**Exercise prompt:**
The listing below is to be reproduced in full, exactly as given.

::: Data under study :::

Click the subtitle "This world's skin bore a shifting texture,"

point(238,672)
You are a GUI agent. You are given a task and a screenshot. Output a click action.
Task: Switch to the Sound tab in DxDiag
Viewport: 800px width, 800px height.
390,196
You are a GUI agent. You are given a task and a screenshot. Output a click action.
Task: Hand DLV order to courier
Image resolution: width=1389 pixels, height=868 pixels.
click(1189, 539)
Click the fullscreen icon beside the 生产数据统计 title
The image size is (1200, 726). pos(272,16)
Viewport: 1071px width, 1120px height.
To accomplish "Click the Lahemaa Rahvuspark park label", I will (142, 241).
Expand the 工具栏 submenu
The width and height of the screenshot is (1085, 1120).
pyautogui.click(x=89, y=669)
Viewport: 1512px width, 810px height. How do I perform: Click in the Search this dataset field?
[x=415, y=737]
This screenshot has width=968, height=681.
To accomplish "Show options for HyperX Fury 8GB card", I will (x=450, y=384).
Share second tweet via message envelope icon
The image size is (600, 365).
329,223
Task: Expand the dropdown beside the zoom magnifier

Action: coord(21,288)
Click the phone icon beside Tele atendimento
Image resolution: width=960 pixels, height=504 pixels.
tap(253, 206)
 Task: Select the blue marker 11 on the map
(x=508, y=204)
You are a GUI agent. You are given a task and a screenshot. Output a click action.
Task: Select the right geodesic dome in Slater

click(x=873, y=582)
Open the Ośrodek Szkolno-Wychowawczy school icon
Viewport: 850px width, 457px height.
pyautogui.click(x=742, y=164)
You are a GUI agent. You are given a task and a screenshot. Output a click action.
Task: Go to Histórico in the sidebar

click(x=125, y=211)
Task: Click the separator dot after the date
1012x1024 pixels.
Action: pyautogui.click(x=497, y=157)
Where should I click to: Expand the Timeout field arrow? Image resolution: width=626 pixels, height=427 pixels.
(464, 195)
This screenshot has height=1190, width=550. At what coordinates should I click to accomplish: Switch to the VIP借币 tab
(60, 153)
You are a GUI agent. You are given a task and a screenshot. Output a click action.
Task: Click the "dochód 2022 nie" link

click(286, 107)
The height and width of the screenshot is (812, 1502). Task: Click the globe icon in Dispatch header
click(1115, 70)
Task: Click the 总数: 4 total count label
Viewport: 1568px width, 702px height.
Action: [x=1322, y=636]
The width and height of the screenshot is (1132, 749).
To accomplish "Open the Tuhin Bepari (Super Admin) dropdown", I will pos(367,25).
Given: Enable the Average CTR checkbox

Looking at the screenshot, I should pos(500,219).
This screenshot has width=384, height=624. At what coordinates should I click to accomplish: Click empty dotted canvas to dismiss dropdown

:::

**Task response:**
Click the subtitle "This world's skin bore a shifting texture,"

point(238,672)
You are a GUI agent. You are given a task and a screenshot. Output a click action.
Task: Switch to the Sound tab in DxDiag
Viewport: 800px width, 800px height.
390,196
You are a GUI agent. You are given a task and a screenshot. Output a click action.
Task: Hand DLV order to courier
Image resolution: width=1389 pixels, height=868 pixels.
click(1189, 539)
Click the fullscreen icon beside the 生产数据统计 title
The image size is (1200, 726). pos(272,16)
Viewport: 1071px width, 1120px height.
To accomplish "Click the Lahemaa Rahvuspark park label", I will (142, 241).
Expand the 工具栏 submenu
The width and height of the screenshot is (1085, 1120).
pyautogui.click(x=89, y=669)
Viewport: 1512px width, 810px height. How do I perform: Click in the Search this dataset field?
[x=415, y=737]
This screenshot has width=968, height=681.
To accomplish "Show options for HyperX Fury 8GB card", I will (x=450, y=384).
Share second tweet via message envelope icon
The image size is (600, 365).
329,223
Task: Expand the dropdown beside the zoom magnifier

Action: coord(21,288)
Click the phone icon beside Tele atendimento
Image resolution: width=960 pixels, height=504 pixels.
tap(253, 206)
 Task: Select the blue marker 11 on the map
(x=508, y=204)
You are a GUI agent. You are given a task and a screenshot. Output a click action.
Task: Select the right geodesic dome in Slater

click(x=873, y=582)
Open the Ośrodek Szkolno-Wychowawczy school icon
Viewport: 850px width, 457px height.
pyautogui.click(x=742, y=164)
You are a GUI agent. You are given a task and a screenshot. Output a click action.
Task: Go to Histórico in the sidebar

click(x=125, y=211)
Task: Click the separator dot after the date
1012x1024 pixels.
Action: pyautogui.click(x=497, y=157)
Where should I click to: Expand the Timeout field arrow? Image resolution: width=626 pixels, height=427 pixels.
(464, 195)
This screenshot has height=1190, width=550. At what coordinates should I click to accomplish: Switch to the VIP借币 tab
(60, 153)
You are a GUI agent. You are given a task and a screenshot. Output a click action.
Task: Click the "dochód 2022 nie" link

click(286, 107)
The height and width of the screenshot is (812, 1502). Task: Click the globe icon in Dispatch header
click(1115, 70)
Task: Click the 总数: 4 total count label
Viewport: 1568px width, 702px height.
Action: [x=1322, y=636]
The width and height of the screenshot is (1132, 749).
To accomplish "Open the Tuhin Bepari (Super Admin) dropdown", I will pos(367,25).
Given: Enable the Average CTR checkbox

Looking at the screenshot, I should pos(500,219).
This screenshot has width=384, height=624. At what coordinates should I click to accomplish: Click empty dotted canvas to dismiss dropdown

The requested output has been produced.